Sleeping your way to heart health
A nap a day may keep the cardiologist away, study finds
A new Harvard School of Public Health study indicates that there’s more than just olive oil and red wine keeping heart disease rates down in Mediterranean countries. There’s the naps, too.
A study that followed more than 23,000 people for six years showed that regular napping can cut deaths from heart disease by as much as 37 percent, providing a benefit in the same order of magnitude as that linked to lowering cholesterol, eating a healthy diet, or exercising.
“If confirmed by other investigations, these results would imply that a siesta could be added to the several means available for the control of coronary heart mortality, like healthy diets or cholesterol-lowering medications,” said Dimitrios Trichopoulos, the Vincent L. Gregory Professor of Cancer Prevention and the study’s senior author. “The magnitude of the effect appears to be considerable.”
The study, published in the Feb. 12 issue of the Archives of Internal Medicine, was conducted by Trichopoulos and lead author Androniki Naska of the University of Athens Medical School, along with colleagues from the University of Athens and the Hellenic Health Foundation.
Trichopoulos, whose research focuses on hormone-dependent cancers, said he tackled the link between coronary heart disease and midday naps out of intellectual curiosity. Heart disease rates are lower in Mediterranean and Latin American countries. While the differences between the Western diet and diet in those areas has been explored, the cultural acceptance of a midday nap or siesta hadn’t received adequate attention, Trichopoulos said.
In Trichopoulos’ native Greece, it is typical for people to live fairly close to their workplace and to take a several-hour break in the middle of the day. That allows for a midday meal – typically the day’s largest – and for a bit of shut-eye afterward.
Though there have been several studies of the effects of napping and of “sleepiness,” their results have been conflicting and, in some cases, may have been influenced by other factors such as old age, illness, or poor distinction between napping and sleepiness due to poor health.
Trichopoulos’ study focused on Greek participants in the European Prospective Investigation into Cancer and Nutrition, which enrolled participants between 1994 and 1999. The study included 28,571 volunteers aged 20 to 86 from all over Greece. After eliminating those with certain health conditions and other factors that made them inappropriate for the study, the study wound up with 23,681.

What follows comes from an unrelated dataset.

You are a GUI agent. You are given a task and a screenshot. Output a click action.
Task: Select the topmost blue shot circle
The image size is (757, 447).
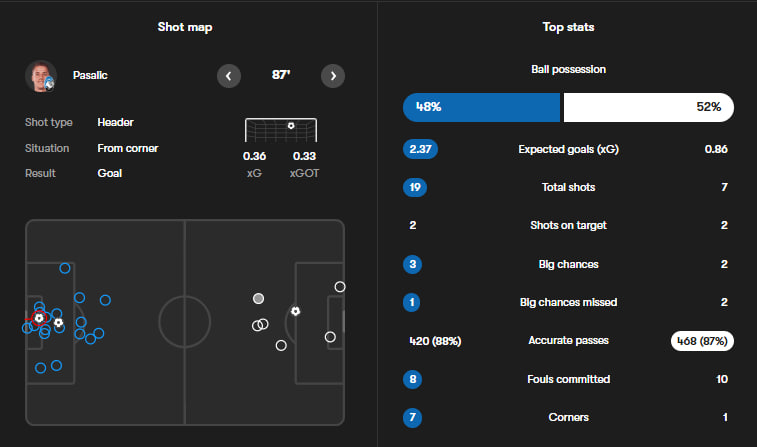pyautogui.click(x=65, y=268)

Participants reported whether they were taking midday naps and characterized them as either regular, three times a week for 30 or more minutes, or irregular, which would include those who napped once or twice a week for 30 or more minutes and those who napped more frequently but for less than a half an hour. They also collected data on the participants’ physical activity, diet, health, smoking status, age, education level, socioeconomic status and other factors.

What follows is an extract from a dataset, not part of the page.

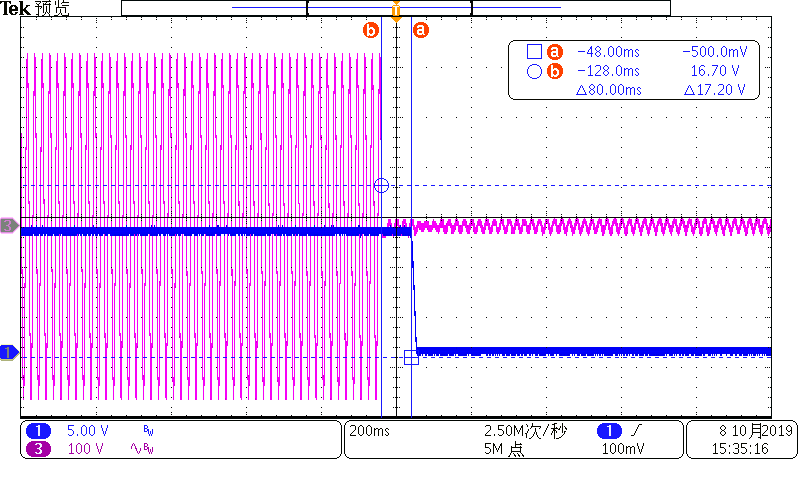
Task: Select cursor a label above the waveform
Action: pyautogui.click(x=420, y=30)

By the end of the study period, 792 participants had died, 133 from coronary heart disease.
The results confirmed already known links between heart disease and factors such as smoking and obesity – which earlier studies have shown to increase the risk of dying from heart disease – and education, physical activity, and the Mediterranean diet, which have been shown to reduce the risk.
When other factors are controlled for, the study showed that taking an occasional nap lowers the risk of dying from heart disease by 12 percent, while regularly napping lowered the risk of dying from coronary heart disease by 37 percent.
Trichopoulos and his team broke the results down further, finding that working men got the greatest benefit, while there were not enough deaths of working women in the study to allow statistical analysis.
The study’s authors suggested that the results may reflect the effect of stress on a person’s health. Stress is a known factor contributing to heart disease, the authors said, and taking a nap may serve to relieve that.
Ironically, Trichopoulos said that even as the study shows the possible benefits of the traditional Greek work habits, uninterrupted, American-style workdays are becoming more prevalent there.
Trichopoulos said he’ll refrain from calling for sweeping changes to the way Americans conduct their work days until the results are confirmed by other studies. Until then, he said, a nap might help your heart health, so if you can, take one.
“I would not really advise major changes to work habits here without confirmation,” Trichopoulos said. “We know there’s no harm at all to a siesta and it’s actually enjoyable, so if you can, do it.”